Sostenibilidad de la Innovación Social, columna de Enrique Damm, 70WESTE, aliados PLADES


La innovación social se entiende como un conjunto de soluciones innovadoras a problemas sociales y ambientales que agrega valor a la sociedad. Las diversas

crisis que enfrentamos, sanitarias, ambientales, desigualdad social,

ciertamente gatillan estos procesos, donde instituciones e

individuos aplican, desde la creación, nuevos procesos o soluciones para

acortar o salvar brechas sociales, económicas y/o medioambientales.


Ser parte de este movimiento global es inspirador y desafiante, y desde la vereda del emprendimiento social, un camino que se hace al andar, con pocas seguridades y garantías. Una de las más claras es la sostenibilidad en el tiempo, en especial económica, para poder planificar a largo plazo, con la meta un escalamiento que permita impactar responsablemente a más personas.

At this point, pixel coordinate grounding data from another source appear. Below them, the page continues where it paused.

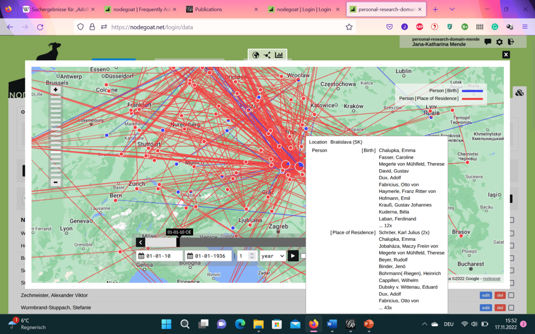
Task: Open the Firefox list all tabs dropdown
Action: pyautogui.click(x=452, y=9)
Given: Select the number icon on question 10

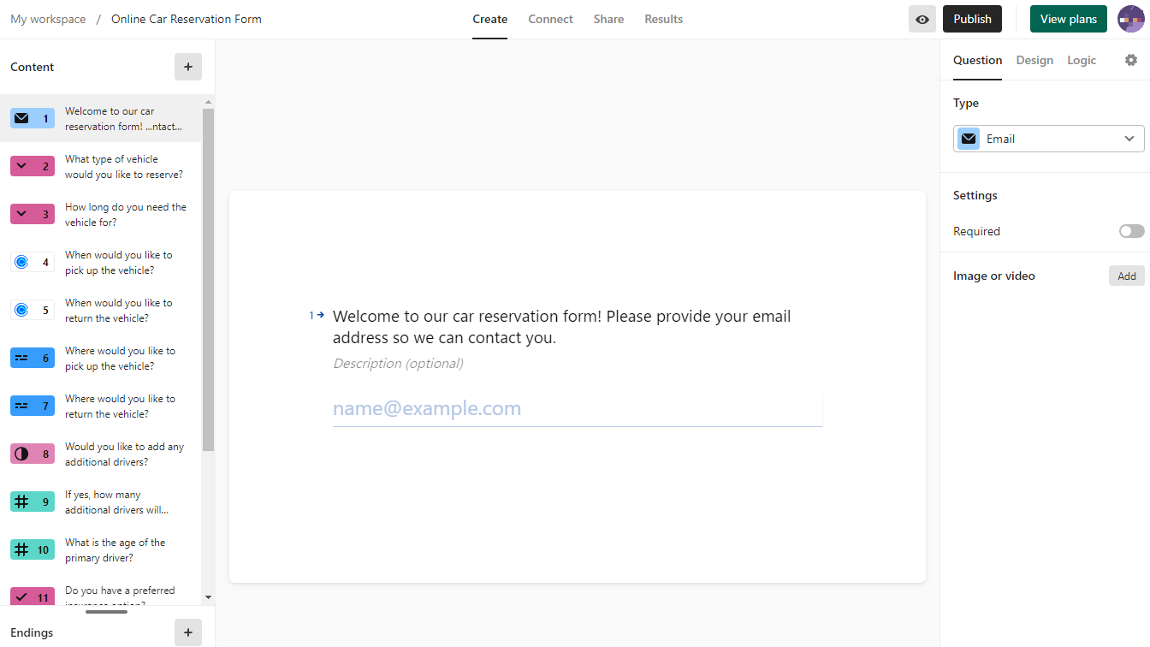Looking at the screenshot, I should (22, 549).
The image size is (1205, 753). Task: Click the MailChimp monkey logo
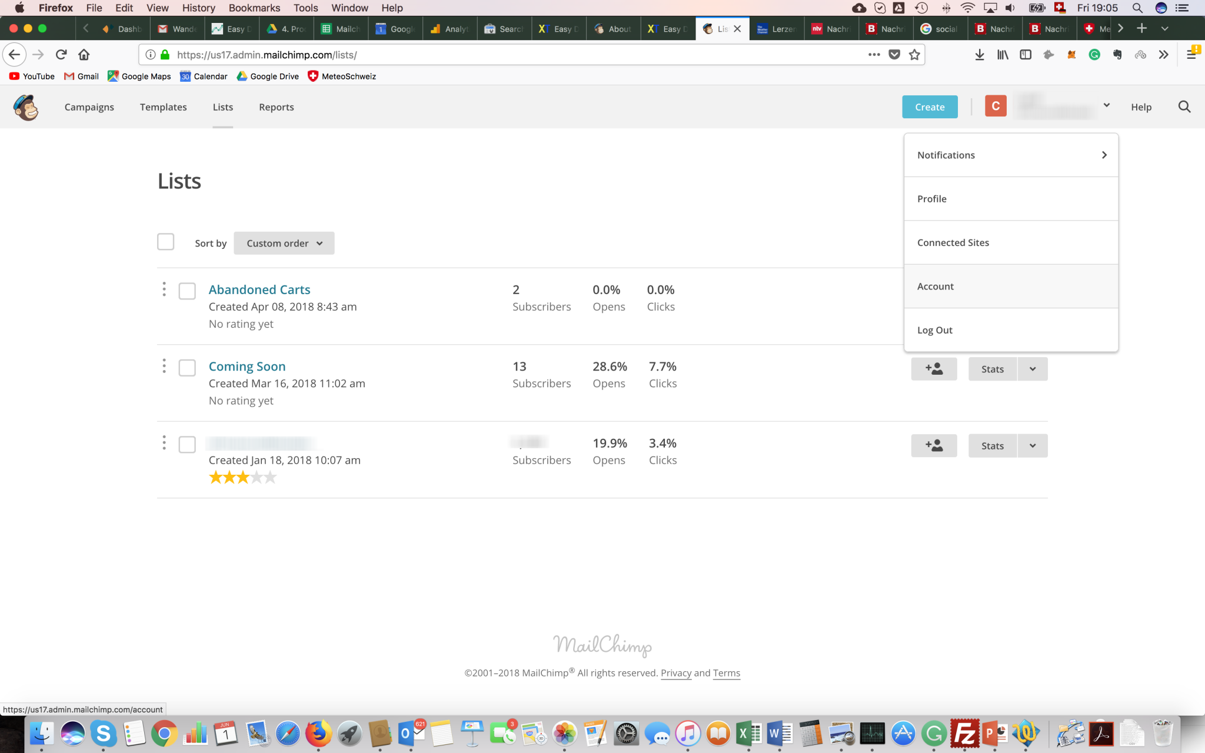pos(26,107)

La mayoría de la innovación social en Chile se hace desde organizaciones sin

fines de lucro; somos pocas, aunque cada vez más, las empresas privadas

dedicadas a esto, y, lograr una estabilidad financiera que permita seguir

operando, sin depender de fondos concursables, donaciones u otras formas de

financiamiento, es el santo grial. En ciclos críticos globales, la viabilidad

económica de estas organizaciones se contrae o incluso desvanece. Por ellos entendemos la innovación social como un camino para generar ingresos y

empleo al tiempo que solucionamos brechas que afectan nuestras

comunidades, en nuestro caso articulando comercialmente a familias de la

pequeña agricultura, y donde las alianzas con organizaciones como Corfo,

INDAP, Municipios, PLADES o Fundación AcercaRedes, han sido parte fundamental del modelo.

A lo anterior es necesario añadir nuevas capas que fortalezcan y pluralicen la

innovación social: cómo hacer visible la contribución de fundaciones,

corporaciones y ONG al PIB; cómo pavimentar el camino para que las MiPyMe

puedan recorrer este camino (sean o no B), mientras siguen siendo el “motor

de Chile”.


Ha llegado el momento de validar a las empresas sociales o "con propósito" dentro un marco legal que incluya incentivos significativos, como la “Ley de Empresas de Beneficio e Interés Colectivo (BIC)”. velando por que lo innovador o arriesgado no quede fuera de juego por ser incómodo o inseguro, sino que sea visto como una inversión talvez riesgosa, pero necesaria.